Nolans Project Funding Hinges on Shareholder Approval and CMSR Support
Arafura Rare Earths launches a two-tranche A$350 million placement and a A$25 million share purchase plan, closing the equity funding gap for its Nolans Rare Earths Project ahead of construction.
- Two-tranche placement raises A$350 million
- Hancock Prospecting commits A$85 million
- SPP targets an additional A$25 million
- Equity funding fully covers Nolans Project
- 93% of binding offtake target secured
A$375 Million Capital Raise Positions Nolans for Construction
Arafura Rare Earths (ASX:ARU) has launched a sizeable capital raise, combining a two-tranche institutional placement of approximately A$350 million with a share purchase plan (SPP) aiming to raise up to A$25 million. The placement price of A$0.260 per share represents a roughly 16% discount to recent trading levels, reflecting the urgency to lock in funding ahead of the Nolans Rare Earths Project construction phase targeted for September 2026.
The company’s largest shareholder, Hancock Prospecting, has committed around A$85 million to the placement, which will boost its stake to about 17.5%. Apart from Hancock’s commitment, the raise is fully underwritten, providing Arafura with strong financial certainty. Upon settlement of the first tranche, the company expects a pro forma cash balance of approximately A$911 million, a significant war chest for the project’s equity component.
Funding Completes Equity Puzzle for Nolans
Arafura’s capital raise comes on the heels of a string of binding equity commitments and convertible note agreements, including A$430 million from the German Raw Materials Fund, Export Finance Australia (EFA), and the National Reconstruction Fund Corporation (NRFC). Combined with the recent A$481 million equity raise in late 2025, these funds ensure the company has fully covered the equity tranche required to advance the Nolans Project; Australia’s first fully integrated ore-to-oxide rare earths operation.

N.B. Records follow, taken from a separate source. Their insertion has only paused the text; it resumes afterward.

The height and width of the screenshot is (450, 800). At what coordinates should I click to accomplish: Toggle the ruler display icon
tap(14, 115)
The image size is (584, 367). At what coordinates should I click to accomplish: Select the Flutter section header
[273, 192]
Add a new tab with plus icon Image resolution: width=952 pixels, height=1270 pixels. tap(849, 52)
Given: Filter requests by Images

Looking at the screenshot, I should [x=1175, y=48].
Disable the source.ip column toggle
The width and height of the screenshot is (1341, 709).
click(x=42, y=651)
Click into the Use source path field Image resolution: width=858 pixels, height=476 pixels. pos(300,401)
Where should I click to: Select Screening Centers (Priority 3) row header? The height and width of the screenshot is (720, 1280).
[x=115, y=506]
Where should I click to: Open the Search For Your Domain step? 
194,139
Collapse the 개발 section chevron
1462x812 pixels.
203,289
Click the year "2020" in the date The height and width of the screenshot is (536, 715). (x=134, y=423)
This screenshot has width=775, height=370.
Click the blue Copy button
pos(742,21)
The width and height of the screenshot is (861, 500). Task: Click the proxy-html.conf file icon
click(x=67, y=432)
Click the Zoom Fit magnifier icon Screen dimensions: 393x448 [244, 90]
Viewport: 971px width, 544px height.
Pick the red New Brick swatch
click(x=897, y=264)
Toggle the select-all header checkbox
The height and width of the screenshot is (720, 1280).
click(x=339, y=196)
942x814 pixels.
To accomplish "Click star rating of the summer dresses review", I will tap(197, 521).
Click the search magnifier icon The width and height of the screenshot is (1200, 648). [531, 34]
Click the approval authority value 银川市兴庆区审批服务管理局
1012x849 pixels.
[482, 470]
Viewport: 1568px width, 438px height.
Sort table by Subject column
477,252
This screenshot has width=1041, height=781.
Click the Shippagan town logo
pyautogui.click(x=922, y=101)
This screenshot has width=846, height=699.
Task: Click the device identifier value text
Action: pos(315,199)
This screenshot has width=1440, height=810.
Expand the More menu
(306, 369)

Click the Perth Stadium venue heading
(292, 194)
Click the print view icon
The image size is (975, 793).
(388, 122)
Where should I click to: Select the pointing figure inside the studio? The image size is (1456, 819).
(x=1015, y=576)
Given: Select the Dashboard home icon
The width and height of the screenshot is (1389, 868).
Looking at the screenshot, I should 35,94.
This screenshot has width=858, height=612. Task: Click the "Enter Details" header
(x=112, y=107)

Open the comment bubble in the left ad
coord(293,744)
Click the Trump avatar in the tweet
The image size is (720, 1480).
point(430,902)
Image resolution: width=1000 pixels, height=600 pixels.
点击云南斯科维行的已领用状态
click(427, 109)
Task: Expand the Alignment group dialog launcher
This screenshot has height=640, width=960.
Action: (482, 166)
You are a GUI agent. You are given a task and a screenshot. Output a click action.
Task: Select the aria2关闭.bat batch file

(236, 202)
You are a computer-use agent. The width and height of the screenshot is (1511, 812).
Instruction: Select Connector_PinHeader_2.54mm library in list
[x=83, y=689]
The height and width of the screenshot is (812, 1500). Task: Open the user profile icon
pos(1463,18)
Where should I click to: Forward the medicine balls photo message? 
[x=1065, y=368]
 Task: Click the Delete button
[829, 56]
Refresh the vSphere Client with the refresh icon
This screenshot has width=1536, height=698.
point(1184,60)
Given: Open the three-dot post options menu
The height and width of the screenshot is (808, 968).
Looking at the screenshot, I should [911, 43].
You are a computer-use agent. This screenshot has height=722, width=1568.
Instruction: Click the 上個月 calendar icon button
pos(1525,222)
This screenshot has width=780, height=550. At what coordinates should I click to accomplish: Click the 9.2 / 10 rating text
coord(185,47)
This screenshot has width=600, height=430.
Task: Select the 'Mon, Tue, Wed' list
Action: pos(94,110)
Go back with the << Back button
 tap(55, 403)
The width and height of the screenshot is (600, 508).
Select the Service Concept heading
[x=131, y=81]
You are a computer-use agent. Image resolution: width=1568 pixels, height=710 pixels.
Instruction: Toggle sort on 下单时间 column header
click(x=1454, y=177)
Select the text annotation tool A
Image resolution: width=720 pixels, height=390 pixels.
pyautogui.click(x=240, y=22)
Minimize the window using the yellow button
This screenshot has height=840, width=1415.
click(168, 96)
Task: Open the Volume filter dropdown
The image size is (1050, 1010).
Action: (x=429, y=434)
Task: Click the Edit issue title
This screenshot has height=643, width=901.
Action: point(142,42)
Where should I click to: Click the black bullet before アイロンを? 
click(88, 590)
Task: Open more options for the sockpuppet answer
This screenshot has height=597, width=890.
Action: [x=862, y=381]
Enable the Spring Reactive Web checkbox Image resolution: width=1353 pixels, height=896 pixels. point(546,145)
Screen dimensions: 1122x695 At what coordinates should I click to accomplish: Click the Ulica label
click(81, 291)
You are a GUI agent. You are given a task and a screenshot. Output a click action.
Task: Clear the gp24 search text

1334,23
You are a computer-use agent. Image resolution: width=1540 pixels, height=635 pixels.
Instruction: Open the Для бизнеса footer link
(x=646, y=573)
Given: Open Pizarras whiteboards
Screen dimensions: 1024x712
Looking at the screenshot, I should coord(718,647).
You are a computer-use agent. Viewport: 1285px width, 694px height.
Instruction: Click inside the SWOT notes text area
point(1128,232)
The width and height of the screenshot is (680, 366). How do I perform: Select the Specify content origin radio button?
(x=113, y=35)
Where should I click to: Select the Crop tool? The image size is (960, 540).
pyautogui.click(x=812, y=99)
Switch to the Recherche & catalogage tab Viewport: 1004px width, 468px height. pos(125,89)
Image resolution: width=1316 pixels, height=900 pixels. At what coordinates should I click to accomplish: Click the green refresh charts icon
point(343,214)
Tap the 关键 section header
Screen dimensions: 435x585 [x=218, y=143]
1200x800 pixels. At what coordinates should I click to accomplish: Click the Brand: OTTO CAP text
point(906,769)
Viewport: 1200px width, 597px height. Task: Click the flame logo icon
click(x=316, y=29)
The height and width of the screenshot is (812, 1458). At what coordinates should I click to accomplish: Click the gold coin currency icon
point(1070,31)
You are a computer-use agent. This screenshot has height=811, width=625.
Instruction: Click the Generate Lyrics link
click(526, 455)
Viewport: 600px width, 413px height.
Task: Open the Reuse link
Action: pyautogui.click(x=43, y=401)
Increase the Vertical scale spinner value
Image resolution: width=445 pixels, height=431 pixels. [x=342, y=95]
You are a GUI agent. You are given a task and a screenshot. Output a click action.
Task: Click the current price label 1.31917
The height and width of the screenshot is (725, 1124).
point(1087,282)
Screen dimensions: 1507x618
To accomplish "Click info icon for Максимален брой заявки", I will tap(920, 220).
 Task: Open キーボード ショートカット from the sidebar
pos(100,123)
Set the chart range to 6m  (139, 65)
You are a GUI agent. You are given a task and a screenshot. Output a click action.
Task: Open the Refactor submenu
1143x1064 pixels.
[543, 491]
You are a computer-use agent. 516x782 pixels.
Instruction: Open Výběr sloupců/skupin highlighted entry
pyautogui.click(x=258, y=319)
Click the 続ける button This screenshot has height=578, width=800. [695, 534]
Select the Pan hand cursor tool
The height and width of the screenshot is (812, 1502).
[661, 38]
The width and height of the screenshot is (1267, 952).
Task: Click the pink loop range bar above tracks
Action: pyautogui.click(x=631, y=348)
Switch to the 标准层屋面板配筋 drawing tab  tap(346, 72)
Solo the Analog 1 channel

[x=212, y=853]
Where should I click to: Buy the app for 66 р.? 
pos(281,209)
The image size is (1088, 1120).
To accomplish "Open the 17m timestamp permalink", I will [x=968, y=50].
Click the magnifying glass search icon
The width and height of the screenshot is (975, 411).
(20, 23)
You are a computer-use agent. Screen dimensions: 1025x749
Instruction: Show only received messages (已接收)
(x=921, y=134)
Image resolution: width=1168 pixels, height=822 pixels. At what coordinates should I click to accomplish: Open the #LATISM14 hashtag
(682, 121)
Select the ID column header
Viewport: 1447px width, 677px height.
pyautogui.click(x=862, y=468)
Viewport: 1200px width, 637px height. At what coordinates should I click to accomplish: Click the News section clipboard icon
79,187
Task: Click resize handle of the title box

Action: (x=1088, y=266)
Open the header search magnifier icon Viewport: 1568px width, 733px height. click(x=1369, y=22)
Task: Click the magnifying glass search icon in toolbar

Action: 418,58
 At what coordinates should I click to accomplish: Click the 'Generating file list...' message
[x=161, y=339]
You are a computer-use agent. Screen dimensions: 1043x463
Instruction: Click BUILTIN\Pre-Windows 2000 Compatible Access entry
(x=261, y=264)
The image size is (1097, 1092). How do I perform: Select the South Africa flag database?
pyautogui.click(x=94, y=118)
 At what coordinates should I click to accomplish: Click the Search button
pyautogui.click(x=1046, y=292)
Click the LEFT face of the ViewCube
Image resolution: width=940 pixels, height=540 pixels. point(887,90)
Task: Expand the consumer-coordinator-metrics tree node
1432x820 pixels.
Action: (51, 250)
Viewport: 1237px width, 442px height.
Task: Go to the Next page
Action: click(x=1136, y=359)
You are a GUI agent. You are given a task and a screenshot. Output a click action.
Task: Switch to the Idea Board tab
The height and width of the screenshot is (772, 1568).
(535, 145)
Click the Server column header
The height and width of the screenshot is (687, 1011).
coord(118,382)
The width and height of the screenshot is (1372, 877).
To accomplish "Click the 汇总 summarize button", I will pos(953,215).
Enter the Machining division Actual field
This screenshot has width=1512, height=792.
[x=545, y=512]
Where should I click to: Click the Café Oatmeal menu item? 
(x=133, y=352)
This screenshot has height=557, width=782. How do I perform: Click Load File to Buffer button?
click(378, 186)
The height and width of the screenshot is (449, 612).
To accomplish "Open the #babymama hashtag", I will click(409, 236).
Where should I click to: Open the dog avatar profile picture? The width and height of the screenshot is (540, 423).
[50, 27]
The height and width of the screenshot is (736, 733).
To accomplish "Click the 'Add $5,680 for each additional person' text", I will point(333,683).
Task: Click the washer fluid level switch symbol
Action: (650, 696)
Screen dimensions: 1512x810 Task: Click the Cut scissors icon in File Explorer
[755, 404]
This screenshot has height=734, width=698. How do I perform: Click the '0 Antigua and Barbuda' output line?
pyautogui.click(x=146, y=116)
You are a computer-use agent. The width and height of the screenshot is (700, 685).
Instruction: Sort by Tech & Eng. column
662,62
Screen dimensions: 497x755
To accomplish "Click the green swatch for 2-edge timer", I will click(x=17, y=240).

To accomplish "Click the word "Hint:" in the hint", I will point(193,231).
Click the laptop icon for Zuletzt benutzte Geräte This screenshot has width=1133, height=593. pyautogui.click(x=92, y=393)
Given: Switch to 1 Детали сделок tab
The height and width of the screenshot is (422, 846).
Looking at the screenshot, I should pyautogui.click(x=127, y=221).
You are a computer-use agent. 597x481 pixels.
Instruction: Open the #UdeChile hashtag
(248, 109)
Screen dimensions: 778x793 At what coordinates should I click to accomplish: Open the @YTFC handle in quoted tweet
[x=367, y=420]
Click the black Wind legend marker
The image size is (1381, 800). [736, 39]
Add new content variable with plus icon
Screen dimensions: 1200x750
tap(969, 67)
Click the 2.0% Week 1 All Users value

This milestone follows the company’s recent binding cornerstone equity agreements and the Final Investment Decision announcement.
Offtake Agreements and Strategic Support Strengthen Position
The capital raise also reinforces Arafura’s strong market positioning, with about 93% of its binding offtake target secured. This includes a binding term sheet with Traxys North America for 500 tonnes per annum of NdPr oxide, underpinning the project’s revenue base. The company continues to negotiate with customers and government bodies to place an additional 250 tonnes per annum into Germany and Europe, a key strategic market. This builds on the recent binding offtake term sheet with Traxys and the non-binding Letter of Support from EFA under the Critical Minerals Strategic Reserve.Shareholder Approval and SPP Details
The placement is split into two tranches, with the second tranche of approximately A$174.5 million subject to shareholder approval at an Extraordinary General Meeting expected in early July 2026. The SPP offers eligible shareholders the chance to subscribe at the same discounted price, capped at A$30,000 per investor, though it is not underwritten and may raise less than the targeted A$25 million. Directors’ participation in the SPP also requires shareholder approval, adding a layer of governance scrutiny.The proceeds are earmarked primarily for construction and development of the Nolans Project, alongside provisions for cost overruns and corporate expenses. The company’s leadership emphasises the strategic importance of the project, with CEO Darryl Cuzzubbo highlighting the backing from government and cornerstone investors as critical to moving towards construction commencement.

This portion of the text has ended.